Napolitano lascia, grazie Re Giorgio (nonostante tutto) – di Marco Zacchera

Napolitano ha rassegnato le dimissioni dopo nove anni passati al Quirinale. Non lo avevo votato 9 anni fa perché era un vecchio comunista indottrinato e convinto che non aveva battuto ciglio mentre i carri armati sovietici seppellivano la rivolta di Budapest e la primavera di Praga. Il mio giudizio oggi è parzialmente mutato perché “Re Giorgio” ha espresso una presidenza spesso di parte (sinistra) ma ha dimostrato man mano di crescere alla ricerca di un maggiore equilibrio.

La Costituzione purtroppo prevede che il nostro presidente conti poco e sia eletto solo da 1015 grandi elettori, anziché dargli maggiori poteri ed essere eletto dal popolo; da questo quadro di sostanziale impotenza nascono limiti stringenti. Eppure è emersa la figura di un presidente che ha dovuto affrontare anni difficili stretto da tutte le parti.
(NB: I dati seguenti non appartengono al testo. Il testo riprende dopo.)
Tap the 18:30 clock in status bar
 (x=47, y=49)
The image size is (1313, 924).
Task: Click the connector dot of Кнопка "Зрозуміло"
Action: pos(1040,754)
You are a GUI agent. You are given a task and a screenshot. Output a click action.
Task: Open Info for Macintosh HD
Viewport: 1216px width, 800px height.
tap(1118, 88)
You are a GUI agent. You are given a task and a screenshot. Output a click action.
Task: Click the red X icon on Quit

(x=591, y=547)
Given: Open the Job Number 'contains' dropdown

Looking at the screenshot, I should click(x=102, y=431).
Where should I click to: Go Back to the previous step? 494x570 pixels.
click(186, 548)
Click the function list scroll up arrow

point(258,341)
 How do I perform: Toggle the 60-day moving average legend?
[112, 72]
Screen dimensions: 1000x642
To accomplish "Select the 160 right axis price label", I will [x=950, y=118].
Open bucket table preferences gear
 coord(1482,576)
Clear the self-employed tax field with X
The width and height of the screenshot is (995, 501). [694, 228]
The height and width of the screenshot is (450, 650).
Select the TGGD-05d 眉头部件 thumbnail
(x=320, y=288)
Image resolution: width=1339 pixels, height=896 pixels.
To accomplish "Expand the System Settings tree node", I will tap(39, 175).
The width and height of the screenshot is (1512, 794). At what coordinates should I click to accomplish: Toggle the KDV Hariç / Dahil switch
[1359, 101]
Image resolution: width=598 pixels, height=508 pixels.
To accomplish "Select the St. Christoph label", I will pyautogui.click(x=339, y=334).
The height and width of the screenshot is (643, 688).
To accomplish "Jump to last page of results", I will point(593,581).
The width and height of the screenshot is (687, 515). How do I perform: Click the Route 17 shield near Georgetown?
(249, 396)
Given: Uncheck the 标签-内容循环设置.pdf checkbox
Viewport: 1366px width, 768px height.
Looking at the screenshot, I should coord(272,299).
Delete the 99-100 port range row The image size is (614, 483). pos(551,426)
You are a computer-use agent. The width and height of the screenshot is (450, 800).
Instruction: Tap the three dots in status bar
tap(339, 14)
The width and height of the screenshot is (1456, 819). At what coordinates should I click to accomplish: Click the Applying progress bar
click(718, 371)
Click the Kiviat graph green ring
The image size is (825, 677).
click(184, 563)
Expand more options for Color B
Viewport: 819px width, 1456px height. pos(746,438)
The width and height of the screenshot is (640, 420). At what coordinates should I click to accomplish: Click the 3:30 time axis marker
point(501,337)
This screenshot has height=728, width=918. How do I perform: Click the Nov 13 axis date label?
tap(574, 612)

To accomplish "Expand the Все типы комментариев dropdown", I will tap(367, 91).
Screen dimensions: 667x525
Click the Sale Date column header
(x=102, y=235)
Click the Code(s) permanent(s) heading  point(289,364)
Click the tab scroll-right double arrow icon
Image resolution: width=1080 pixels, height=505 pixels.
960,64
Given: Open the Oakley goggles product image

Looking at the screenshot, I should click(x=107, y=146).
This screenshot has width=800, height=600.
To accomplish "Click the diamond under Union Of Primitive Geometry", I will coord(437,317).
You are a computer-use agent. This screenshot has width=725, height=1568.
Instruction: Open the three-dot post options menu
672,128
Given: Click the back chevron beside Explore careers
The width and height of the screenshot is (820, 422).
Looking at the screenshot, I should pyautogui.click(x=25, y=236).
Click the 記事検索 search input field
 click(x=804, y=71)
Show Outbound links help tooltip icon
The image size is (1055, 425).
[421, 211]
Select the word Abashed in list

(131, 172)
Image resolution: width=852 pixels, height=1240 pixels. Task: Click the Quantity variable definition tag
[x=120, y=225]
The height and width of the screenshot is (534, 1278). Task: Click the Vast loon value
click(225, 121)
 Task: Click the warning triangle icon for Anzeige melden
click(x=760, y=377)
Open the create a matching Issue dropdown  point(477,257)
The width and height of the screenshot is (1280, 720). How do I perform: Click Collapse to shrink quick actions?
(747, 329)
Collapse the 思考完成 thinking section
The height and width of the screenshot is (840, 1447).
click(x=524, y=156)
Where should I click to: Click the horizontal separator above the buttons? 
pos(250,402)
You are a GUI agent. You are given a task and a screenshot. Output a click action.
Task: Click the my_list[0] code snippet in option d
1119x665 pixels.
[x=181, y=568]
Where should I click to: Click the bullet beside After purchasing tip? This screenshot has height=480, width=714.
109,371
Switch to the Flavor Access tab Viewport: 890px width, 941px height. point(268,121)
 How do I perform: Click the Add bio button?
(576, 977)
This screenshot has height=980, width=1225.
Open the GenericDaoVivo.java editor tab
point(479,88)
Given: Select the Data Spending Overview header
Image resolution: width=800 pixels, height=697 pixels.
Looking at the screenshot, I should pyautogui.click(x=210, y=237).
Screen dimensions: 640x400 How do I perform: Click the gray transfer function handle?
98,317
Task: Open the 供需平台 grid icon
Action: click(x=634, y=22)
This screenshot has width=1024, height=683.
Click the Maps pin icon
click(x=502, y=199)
Debole come presidente del Consiglio superiore della Magistratura, quando non ha avuto il coraggio di bacchettare maggiormente certi magistrati troppo politicizzati, incerto quando non ha preso di punta il governo per alcune riforme (come il nuovo sistema elettorale) che vanno contro i dettati della Costituzione, così come incostituzionale è stata dichiarata la legge fino ad ora in vigore.

L’aver voluto fortemente Monti al governo prestandosi alla speculazione bancaria internazionale è stato – a posteriori – un suo grande errore, ma non è colpa di Napolitano se il centro-destra era imploso al suo interno dopo aver vinto le elezioni e i partiti si stavano e si stanno cannibalizzando, spesso marci fino al midollo.

Restano tante, troppe parole al vento (come è destino dei presidenti), ma perlomeno dette con stile, serietà, evidente preoccupazione sul futuro del Paese.

Un presidente, infine, che non si è fisicamente risparmiato fino all’ultimo e – nello scorrere veloce delle riprese TV di questi anni – si vede il crescere del peso dell’età e delle preoccupazioni. Nonostante questo Napolitano si è prestato per altri due anni difficili in cui l’Italia non è riuscita a risollevarsi nonostante le promesse di Monti, Letta e Renzi, tutti e tre nominati premier senza però aver vinto le elezioni.

Anche solo per questo impegno fisico e morale Napoletano va ora salutato e ringraziato con rispetto, anche perché non sappiamo se chi verrà dopo di lui non ce lo farà rimpiangere. Mi auguro non sia Romano Prodi, ma lo temo fortemente.